It is important that you understand your problem and why we are using the tools we are using to help you heal. The more you understand about your body and about what is not working that is causing you pain, the better you will be at keeping it from happening again.
We have provided some links to some great chiropractic, acupuncture and laser videos. Take a look at them, watch them with your friends and family. Refer to them as issues arise and let us know if you have any unanswered questions.
Traveling by car:
- Make sure your car seat is adjusted to the point that it allows you to sit comfortably and firmly against the seat back without having to lean forward or stretch.
- Engage your seat and shoulder belts and ensure that your headrest supports the center of the back of the head.
- If you are the driver, adjust the seat so you are as close to the steering wheel as comfortably as possible. Make sure that your knees are slightly higher than your hips. Place four fingers behind the back of your thigh closest to your knee. If you cannot easily slide your fingers in and out of that space, you need to re-adjust your seat.
- Foam back supports or pillows designed especially for driving can help minimize fatigue and strain on your lower back. Make sure that the widest part of the support is between the bottom of your rib cage and your waistline.
- Exercise your legs while driving by opening your toes as wide as you can and counting to ten. During a five count, tighten your calf, thigh and gluteal muscles (in that order), followed by relaxing those muscles. Roll your shoulders forward and back, making sure to keep your hands on the steering wheel and your eyes on the road.
- Take frequent rest breaks on long trips.
- Before embarking on your trip, try to do a quick warm up by taking a brisk walk or doing simple stretching exercises, such as knee-to-chest pulls, trunk rotations, and side bends with hands above your head and fingers locked. Also, cool down once you reach your destination. Take a brisk walk to stretch your hamstring and calf muscles.
- As a rule, check all bags that are heavier than 10 percent of your body weight.
- Do not overload your carry-on baggage. Overhead lifting of a carry-on can lead to a muscle strain or sprain. When lifting your baggage to place in the overhead compartment, stand directly in front of the compartment so the spine is not rotated. Don't lift your bags over your head, or turn or twist your head and neck in the process. Ask the flight attendant for assistance.

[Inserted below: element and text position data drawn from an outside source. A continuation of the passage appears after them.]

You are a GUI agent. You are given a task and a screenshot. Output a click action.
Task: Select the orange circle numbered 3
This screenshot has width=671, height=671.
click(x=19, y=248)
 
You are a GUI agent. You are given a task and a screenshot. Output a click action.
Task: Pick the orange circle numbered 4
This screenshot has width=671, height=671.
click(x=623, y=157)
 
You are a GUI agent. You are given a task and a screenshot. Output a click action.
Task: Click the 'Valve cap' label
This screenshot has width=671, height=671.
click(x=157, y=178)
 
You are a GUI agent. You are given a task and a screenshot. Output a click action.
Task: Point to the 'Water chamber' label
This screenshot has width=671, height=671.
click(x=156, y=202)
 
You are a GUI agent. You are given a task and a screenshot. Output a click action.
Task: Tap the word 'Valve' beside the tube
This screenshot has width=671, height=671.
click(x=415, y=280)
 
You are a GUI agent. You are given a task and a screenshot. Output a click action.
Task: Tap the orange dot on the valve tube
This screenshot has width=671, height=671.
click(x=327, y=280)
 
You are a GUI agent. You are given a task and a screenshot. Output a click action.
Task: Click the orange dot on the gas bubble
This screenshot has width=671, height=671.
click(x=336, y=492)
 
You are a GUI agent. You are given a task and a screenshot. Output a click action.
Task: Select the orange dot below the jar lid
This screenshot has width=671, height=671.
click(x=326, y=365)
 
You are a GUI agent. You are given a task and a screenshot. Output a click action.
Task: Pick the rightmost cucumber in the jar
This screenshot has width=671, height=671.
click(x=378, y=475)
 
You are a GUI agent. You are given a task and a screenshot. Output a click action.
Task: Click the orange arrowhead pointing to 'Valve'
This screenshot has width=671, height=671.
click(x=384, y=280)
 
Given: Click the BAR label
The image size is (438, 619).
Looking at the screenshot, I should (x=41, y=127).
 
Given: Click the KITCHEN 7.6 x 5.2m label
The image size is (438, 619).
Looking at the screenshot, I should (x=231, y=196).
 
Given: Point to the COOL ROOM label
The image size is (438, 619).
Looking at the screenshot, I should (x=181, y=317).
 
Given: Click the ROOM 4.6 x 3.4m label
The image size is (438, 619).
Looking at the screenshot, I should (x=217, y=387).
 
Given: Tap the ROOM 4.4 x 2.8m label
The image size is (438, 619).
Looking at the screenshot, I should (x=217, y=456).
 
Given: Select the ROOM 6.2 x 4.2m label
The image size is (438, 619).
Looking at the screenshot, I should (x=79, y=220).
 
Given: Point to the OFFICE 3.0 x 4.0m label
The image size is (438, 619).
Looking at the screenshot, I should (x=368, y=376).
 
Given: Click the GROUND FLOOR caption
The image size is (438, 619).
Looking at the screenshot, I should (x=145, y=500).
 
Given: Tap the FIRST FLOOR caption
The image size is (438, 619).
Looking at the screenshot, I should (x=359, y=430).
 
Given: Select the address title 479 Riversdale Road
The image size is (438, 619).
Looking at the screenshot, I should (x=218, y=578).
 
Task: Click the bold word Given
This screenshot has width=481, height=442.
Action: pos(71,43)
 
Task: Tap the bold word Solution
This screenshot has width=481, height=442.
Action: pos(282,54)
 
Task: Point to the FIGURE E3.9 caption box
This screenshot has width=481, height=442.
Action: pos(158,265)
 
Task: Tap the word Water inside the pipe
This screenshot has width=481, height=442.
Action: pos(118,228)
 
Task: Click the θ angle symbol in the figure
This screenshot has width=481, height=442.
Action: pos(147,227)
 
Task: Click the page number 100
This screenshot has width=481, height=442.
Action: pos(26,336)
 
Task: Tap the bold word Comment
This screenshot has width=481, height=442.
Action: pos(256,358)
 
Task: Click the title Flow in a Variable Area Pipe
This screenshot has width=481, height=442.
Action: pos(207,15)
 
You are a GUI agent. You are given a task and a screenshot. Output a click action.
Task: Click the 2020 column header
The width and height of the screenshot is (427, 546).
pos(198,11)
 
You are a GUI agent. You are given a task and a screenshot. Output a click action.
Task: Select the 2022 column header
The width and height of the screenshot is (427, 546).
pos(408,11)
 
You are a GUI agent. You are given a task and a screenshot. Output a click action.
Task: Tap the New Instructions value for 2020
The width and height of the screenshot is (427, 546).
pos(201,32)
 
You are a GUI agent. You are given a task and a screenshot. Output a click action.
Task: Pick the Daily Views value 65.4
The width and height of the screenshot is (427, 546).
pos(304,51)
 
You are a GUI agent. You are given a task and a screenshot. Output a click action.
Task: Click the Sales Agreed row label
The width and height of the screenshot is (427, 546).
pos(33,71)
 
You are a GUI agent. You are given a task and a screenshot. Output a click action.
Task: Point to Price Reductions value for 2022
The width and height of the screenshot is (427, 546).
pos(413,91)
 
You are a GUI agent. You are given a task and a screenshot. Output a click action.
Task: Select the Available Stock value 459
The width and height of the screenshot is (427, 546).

- Use suitcases with wheels and a sturdy handle. Carrying heavy suitcases is a surefire way to strain your shoulders, back, hips, and knees. Do not overload the suitcase. Invest in a smaller "Pullman-type" suitcase to handle overflow.
- Vary your position occasionally while seated on the plane. This helps to improve your circulation and avoid leg cramps. Occasionally exercise your legs and hips by bringing your legs in and moving your knees up and down. Try propping your legs up on a book or a bag under your seat.
- Avoid sitting directly under the air vents above you. The draft can increase tension in your neck and shoulder muscles.
- When stowing something under the seat in front of you, use your feet to gently guide the object. Avoid bending over and crouching.
- When you are seated, use supports, such as rolled-up pillows or blankets, to maintain your spine's natural curve. Tuck the support behind your back and just above the beltline and lay another pillow across the gap between your neck and the headrest.